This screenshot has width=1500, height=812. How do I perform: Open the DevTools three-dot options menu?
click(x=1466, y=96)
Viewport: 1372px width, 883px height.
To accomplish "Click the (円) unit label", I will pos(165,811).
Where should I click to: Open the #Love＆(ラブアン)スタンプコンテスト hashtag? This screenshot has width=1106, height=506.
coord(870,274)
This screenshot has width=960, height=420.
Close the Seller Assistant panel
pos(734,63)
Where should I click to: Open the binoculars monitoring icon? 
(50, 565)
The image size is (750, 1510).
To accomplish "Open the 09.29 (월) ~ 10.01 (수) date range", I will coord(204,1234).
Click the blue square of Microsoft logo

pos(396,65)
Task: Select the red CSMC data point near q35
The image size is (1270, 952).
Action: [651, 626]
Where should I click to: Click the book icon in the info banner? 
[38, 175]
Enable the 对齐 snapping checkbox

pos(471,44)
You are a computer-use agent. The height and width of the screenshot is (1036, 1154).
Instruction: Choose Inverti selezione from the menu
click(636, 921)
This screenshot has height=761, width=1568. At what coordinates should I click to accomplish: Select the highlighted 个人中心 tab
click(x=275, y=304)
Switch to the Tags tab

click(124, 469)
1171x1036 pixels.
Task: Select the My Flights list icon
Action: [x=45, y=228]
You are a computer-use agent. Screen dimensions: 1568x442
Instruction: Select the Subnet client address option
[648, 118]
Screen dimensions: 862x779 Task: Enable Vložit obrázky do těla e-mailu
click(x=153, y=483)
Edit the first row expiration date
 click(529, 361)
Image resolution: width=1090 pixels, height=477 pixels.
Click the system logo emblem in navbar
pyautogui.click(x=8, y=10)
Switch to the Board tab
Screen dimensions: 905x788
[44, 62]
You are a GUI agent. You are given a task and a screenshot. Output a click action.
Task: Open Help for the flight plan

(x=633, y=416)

> **任务要求**
请把上面条目中从含有“The image size is (750, 1510).”的那一行到含有“Action: [651, 626]”的那一行（首尾两行都算在内）整理成编号列表，空行不列入。

> **已完成任务**
1. The image size is (750, 1510).
2. To accomplish "Open the 09.29 (월) ~ 10.01 (수) date range", I will coord(204,1234).
3. Click the blue square of Microsoft logo
4. pos(396,65)
5. Task: Select the red CSMC data point near q35
6. The image size is (1270, 952).
7. Action: [651, 626]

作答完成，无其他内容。